The 9,999 failures are not going to make the news. They're probably going to fall into obscurity, without anyone knowing or remembering them, before too long.

By no fault of your own, being on the receiving-end of the news, you're only going to be aware of the 1 case that had correct special information. From your perspective, all you keep hearing about is that 100% of NDEs reported have "miraculous" claims, when in reality, the accuracy rate is 0.01%. This is an example of "availability bias"[3]

In Violation of Known Reality

In order for some type of soul or spirit to leave the body, that would require a "brainless mind" - a mind that operates without any kind of biological or mechanical brain. We have zero examples of this in reality. It's completely unprecedented, and thus, an absurd notion. It's like asking for an running computer program that doesn't run on a computer.

Further, how is this mind gathering information about the world? Where its eyes and ears, that have retinas and ocular nerves to pick up sight and sound? How would this mind be anything but deaf and blind?

In order for the soul to be real, we'd have to throw out many scientific laws of biology, physics and chemistry.

The Wrong Type of Evidence

Often, people making these claims don't understand how to make a case. The evidence they cite may not even exclusively demonstrate what they're asserting.

If someone "saw" an event that occurred hundreds of miles away, is that evidence for the mind leaving the body, or is it evidence that the mind, while sitting in the body, has a telescopic X-ray vision with a range of hundreds of miles?

If someone was supposedly talking to an ancestor, who revealed key information that wasn't known to the person before, does that mean the mind left the body and traveled through time, or that telepathy from a parallel dimension is real?

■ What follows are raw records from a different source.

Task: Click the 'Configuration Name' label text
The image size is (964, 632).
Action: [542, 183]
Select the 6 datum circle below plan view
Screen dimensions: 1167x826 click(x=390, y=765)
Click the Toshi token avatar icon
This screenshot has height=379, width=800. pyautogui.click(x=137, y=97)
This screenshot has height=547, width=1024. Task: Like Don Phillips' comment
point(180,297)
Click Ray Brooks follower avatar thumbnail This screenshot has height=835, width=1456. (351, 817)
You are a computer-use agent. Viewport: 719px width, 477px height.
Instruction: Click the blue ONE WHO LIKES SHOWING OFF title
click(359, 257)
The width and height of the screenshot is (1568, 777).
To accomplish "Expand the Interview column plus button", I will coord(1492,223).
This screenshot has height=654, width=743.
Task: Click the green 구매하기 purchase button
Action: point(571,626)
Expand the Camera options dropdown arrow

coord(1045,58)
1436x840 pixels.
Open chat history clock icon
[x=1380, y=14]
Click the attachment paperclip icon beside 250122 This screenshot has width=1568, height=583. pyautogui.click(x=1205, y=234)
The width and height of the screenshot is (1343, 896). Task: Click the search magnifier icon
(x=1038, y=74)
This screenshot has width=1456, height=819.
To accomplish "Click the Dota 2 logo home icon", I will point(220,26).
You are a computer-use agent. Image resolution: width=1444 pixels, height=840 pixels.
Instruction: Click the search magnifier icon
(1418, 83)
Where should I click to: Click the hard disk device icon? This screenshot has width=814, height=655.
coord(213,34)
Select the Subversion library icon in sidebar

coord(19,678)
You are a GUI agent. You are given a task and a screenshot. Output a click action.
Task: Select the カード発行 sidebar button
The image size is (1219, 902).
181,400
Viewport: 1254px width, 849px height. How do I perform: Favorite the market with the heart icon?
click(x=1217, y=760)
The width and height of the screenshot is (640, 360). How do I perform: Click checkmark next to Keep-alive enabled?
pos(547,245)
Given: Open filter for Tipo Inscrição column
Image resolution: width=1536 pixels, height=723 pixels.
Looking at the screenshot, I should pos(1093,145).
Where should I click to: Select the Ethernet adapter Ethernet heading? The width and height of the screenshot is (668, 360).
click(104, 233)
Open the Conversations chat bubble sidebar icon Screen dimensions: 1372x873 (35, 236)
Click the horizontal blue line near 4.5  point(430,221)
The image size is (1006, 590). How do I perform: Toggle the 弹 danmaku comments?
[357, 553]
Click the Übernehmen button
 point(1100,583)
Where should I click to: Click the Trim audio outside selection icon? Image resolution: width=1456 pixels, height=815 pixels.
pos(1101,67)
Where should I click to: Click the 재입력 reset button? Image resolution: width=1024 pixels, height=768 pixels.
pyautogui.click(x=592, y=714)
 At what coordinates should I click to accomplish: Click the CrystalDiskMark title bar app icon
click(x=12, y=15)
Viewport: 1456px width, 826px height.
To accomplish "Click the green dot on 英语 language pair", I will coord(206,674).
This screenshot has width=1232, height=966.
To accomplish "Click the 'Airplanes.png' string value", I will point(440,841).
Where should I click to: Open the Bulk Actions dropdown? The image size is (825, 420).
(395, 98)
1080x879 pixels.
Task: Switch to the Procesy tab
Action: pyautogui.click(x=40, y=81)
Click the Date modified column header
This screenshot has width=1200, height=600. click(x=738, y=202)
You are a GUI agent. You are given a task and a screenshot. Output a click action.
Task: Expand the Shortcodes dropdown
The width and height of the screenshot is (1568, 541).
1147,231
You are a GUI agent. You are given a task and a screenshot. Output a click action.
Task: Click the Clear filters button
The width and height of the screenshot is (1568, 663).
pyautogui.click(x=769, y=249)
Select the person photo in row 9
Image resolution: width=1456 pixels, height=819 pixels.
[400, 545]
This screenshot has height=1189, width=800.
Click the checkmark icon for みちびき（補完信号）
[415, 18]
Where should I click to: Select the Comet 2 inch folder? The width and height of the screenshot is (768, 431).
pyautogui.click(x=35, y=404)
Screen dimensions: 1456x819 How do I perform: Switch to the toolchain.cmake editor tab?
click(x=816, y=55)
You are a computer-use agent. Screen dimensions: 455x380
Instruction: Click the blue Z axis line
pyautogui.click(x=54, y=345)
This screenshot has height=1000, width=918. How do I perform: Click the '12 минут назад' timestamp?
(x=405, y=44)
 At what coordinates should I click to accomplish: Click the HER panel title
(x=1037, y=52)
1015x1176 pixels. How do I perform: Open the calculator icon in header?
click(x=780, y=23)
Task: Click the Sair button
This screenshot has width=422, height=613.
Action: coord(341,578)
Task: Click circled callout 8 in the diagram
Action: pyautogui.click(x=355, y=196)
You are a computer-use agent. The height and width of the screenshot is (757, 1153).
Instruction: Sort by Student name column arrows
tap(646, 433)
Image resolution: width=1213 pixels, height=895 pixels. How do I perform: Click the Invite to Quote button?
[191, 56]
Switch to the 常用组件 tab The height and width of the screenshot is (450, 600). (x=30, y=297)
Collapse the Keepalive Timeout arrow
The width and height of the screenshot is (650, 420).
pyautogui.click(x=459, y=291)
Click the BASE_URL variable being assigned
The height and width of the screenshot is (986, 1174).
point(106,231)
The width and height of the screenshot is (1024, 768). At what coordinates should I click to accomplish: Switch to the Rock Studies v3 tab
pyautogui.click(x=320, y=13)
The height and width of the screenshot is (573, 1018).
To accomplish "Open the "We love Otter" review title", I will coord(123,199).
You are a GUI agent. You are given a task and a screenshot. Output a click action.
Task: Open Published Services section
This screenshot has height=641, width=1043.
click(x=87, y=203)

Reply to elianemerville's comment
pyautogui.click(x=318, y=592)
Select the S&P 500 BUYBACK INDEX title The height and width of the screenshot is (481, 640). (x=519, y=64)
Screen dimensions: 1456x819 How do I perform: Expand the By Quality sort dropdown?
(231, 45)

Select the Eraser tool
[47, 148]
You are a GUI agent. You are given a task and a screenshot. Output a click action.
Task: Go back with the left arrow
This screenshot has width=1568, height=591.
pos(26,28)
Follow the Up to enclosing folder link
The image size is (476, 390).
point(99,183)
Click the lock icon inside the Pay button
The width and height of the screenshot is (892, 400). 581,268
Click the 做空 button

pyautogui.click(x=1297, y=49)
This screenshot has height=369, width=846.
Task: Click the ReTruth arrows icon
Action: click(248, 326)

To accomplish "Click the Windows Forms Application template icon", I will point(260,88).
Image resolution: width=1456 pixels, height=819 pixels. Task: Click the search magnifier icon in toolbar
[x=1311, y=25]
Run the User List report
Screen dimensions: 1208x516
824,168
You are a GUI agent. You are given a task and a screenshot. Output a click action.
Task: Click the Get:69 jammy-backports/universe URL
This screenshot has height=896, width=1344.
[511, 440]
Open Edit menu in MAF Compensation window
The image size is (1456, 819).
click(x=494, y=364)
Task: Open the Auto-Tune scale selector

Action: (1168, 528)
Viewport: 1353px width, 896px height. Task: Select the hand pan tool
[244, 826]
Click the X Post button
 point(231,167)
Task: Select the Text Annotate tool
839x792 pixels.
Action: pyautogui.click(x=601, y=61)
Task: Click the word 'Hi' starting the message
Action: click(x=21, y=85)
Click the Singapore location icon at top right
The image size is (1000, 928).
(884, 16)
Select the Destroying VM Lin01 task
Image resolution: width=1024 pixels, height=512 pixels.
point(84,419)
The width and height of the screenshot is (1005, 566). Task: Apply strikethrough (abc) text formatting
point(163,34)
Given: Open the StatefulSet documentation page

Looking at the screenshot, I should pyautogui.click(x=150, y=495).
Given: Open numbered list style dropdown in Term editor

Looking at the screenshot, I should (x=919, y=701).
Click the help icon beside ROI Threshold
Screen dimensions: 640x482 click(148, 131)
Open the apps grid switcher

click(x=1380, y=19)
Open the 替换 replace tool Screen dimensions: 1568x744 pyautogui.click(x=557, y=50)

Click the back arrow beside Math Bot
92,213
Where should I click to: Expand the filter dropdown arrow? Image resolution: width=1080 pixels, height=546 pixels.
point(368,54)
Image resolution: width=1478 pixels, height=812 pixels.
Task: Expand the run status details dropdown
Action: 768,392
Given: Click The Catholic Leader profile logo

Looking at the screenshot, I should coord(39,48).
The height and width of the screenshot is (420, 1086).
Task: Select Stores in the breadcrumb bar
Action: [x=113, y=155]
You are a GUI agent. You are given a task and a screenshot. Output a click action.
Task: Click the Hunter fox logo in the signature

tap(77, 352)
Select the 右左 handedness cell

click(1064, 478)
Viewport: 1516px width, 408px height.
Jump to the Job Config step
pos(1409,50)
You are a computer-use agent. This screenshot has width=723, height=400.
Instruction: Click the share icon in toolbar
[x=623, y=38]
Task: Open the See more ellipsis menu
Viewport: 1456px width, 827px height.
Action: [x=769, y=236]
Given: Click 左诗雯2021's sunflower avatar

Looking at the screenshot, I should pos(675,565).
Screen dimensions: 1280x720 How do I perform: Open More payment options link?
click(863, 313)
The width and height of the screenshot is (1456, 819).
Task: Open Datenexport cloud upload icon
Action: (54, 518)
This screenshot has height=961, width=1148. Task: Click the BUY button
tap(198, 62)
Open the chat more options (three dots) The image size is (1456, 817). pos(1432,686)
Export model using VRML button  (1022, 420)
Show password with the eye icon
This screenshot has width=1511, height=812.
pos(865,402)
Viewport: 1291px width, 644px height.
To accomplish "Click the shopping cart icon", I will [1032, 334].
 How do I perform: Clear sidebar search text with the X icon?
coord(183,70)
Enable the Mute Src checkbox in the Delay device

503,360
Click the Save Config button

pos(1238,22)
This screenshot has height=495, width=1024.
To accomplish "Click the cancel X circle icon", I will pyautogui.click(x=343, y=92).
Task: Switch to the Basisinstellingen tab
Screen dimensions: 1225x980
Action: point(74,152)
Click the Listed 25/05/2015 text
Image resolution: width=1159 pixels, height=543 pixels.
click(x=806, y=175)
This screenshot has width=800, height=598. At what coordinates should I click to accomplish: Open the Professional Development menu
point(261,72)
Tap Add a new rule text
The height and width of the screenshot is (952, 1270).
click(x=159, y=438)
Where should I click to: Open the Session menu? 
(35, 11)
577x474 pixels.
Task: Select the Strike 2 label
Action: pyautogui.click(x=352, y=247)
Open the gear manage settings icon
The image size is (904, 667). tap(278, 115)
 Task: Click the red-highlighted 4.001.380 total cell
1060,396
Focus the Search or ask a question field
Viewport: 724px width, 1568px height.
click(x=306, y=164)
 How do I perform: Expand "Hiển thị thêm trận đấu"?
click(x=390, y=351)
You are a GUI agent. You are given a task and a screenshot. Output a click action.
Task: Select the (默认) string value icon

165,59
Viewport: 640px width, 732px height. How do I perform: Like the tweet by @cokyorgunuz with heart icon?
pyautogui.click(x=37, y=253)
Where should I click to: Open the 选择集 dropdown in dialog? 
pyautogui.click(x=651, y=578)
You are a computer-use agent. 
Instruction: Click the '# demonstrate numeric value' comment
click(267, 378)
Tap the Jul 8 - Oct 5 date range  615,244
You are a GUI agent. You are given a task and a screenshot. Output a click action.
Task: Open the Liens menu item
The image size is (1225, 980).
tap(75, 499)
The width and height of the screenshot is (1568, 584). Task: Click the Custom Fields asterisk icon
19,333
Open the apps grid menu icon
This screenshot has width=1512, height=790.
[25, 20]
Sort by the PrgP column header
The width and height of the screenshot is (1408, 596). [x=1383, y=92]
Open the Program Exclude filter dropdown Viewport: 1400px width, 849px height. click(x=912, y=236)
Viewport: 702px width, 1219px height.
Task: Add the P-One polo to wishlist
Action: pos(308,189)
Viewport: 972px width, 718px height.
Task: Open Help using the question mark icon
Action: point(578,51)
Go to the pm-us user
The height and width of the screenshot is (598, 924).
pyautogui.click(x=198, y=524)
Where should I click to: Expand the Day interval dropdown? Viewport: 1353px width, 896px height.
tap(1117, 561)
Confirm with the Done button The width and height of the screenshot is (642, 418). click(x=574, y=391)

Different well-thought-out experiments, and different types of evidence are needed to pin down exactly what's going on, instead of just trying to confirm what the believers already believe is true (confirmation bias[4]). Such considerations are applied basics of critical thinking and rudimentary epistemology... which we don't find from the NDE/OBE supporters, often.

Conclusion

To us atheists, the answer seems very straight forward.

A claim that violates known reality, makes claims that require absurd assumptions, and has better explanations in terms of different biases, priming and reporting errors (all of which are heavily precedent and studied), is an easy one to assess.

The claim that a soul leaves the body, or otherwise transcends the body, is undemonstrated and unsupported.